Aufgabenstellung >> Setzen Sie bitte den Text über den Morgenmoderator Stefan Rupp im Anschluss an seinen letzten Satz fort.

Vorgegebener Text >>
§ §

Kennen Sie den Unterschied zwischen vier und fünf Uhr morgens? „Um fünf Uhr morgens zum Sender zu fahren, ist in Ordnung. Da ist schon Leben auf der Straße, das hat was normales. Um vier Uhr, da sind nur Nachtbusse unterwegs.“ Deshalb ist Stefan Rupp nicht unbedingt böse darüber, dass er seit kurzem nur noch jede zweite Woche bei Radio Eins als „Morning Man“ ran muss, als Moderator der Morgensendung also.

Am 1. Februar hat Rupp Zehnjähriges. Zehn Jahre lang morgens um halb vier zwei Wecker ausmachen, eine Kiwi, einen halben Liter Buttermilch, kurz unter die Dusche und ab in den Sender. Bloß keine feste Nahrung – die macht entweder den Mund trocken oder sorgt für so viel Speichelfluss, dass die Moderation viel flüssiger wird, als man das gerne hätte. Verschlafen hat er in der Zeit nur zweimal, dafür fragen ab und zu Bekannte nach, ob sich der Moderator überhaupt noch unter den Lebenden befindet – wer gezwungen ist, spätestens um zehn Uhr abends im Bett zu sein, gefährdet auf die Dauer seine sozialen Kontakte.

§ §

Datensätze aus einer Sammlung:

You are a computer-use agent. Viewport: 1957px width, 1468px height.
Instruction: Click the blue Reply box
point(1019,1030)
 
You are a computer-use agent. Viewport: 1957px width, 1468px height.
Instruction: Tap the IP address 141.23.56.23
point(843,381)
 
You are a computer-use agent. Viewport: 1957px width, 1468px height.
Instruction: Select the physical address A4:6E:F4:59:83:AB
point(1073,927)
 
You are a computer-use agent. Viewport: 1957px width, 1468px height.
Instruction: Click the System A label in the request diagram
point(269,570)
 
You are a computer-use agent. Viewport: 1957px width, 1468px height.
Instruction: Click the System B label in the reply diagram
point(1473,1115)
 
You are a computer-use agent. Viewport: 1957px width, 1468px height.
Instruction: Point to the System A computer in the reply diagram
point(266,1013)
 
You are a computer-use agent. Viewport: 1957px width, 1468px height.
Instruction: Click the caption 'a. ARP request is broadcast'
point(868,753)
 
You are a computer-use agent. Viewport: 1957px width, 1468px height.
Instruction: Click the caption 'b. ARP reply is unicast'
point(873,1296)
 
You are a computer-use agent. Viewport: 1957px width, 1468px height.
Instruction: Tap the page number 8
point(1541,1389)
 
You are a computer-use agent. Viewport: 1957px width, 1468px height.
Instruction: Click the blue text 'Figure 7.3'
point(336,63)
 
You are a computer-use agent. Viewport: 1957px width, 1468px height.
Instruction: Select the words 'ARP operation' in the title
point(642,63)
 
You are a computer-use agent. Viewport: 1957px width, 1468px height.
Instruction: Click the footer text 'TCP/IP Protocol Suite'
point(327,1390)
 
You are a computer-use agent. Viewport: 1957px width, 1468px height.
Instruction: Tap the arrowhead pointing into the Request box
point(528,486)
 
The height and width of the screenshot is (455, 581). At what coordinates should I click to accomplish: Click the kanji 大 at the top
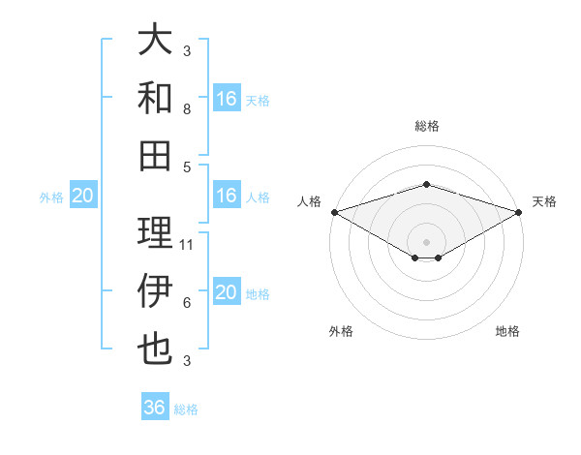click(156, 41)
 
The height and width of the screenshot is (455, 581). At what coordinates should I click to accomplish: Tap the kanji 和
click(156, 98)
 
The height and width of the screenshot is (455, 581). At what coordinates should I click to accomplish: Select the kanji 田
click(156, 154)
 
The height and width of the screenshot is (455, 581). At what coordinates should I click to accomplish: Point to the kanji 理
click(156, 232)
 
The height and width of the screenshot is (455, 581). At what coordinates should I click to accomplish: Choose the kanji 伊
click(156, 291)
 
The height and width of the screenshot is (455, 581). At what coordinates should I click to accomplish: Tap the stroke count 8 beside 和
click(187, 109)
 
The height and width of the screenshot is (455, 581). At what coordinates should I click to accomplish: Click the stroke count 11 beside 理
click(188, 245)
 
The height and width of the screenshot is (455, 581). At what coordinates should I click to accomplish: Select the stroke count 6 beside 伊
click(187, 303)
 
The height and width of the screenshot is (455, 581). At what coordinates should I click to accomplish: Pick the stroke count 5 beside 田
click(187, 167)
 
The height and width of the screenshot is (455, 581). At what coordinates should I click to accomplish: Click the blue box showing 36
click(155, 408)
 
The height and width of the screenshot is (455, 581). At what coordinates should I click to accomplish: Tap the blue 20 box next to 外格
click(83, 197)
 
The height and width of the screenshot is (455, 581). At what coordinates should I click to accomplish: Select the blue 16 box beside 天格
click(227, 99)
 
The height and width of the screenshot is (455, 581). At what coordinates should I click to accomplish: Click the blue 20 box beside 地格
click(227, 292)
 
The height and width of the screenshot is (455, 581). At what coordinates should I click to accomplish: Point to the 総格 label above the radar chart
click(426, 126)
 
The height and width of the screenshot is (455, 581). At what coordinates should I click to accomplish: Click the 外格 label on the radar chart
click(341, 331)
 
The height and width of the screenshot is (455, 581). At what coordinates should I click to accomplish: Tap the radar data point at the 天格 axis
click(519, 211)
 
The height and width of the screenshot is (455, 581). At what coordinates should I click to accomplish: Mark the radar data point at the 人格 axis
click(334, 211)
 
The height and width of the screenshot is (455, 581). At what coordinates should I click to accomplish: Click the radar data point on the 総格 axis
click(426, 184)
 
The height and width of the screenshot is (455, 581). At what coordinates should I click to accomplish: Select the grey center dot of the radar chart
click(426, 241)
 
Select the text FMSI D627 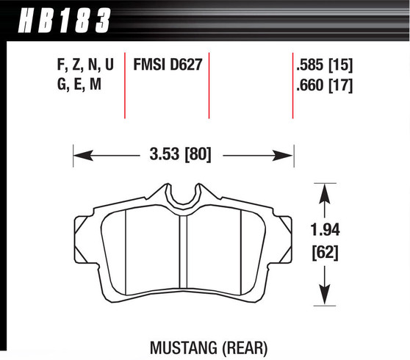pos(167,65)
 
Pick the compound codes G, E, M pos(73,86)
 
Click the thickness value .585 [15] pos(324,65)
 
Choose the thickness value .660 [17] pos(324,86)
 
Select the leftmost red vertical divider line pos(125,84)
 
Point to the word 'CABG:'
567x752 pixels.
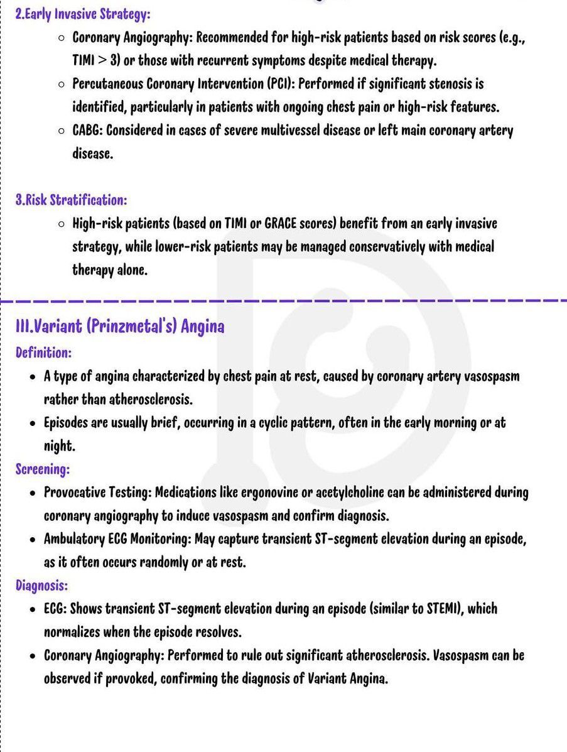(87, 131)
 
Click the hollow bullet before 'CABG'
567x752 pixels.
(61, 131)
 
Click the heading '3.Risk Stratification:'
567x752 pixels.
(71, 200)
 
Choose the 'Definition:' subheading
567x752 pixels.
(43, 352)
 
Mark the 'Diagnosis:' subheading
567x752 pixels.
(41, 586)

§ §

Ergebnis >>
Dafür spielt Rupp quasi Champions League: Die Zeit zwischen sechs und neun Uhr morgens ist im Radio die mit den höchsten Einschaltquoten und die, zu der sich für Werbespots die höchsten Preise erzielen lassen. Deshalb ist die „Morning Show“ für die gut 20 Stationen im Berliner Raum Hauptkampfgebiet. Hier wird der höchste Aufwand getrieben – oft gehen 80 Prozent des Gesamtbudgets in den Morgen. Stimmen die Quoten nicht, kann der Stuhl des Moderators schnell zum Schleudersitz werden. Für die Guten existiert dagegen ein regelrechter Transfermarkt.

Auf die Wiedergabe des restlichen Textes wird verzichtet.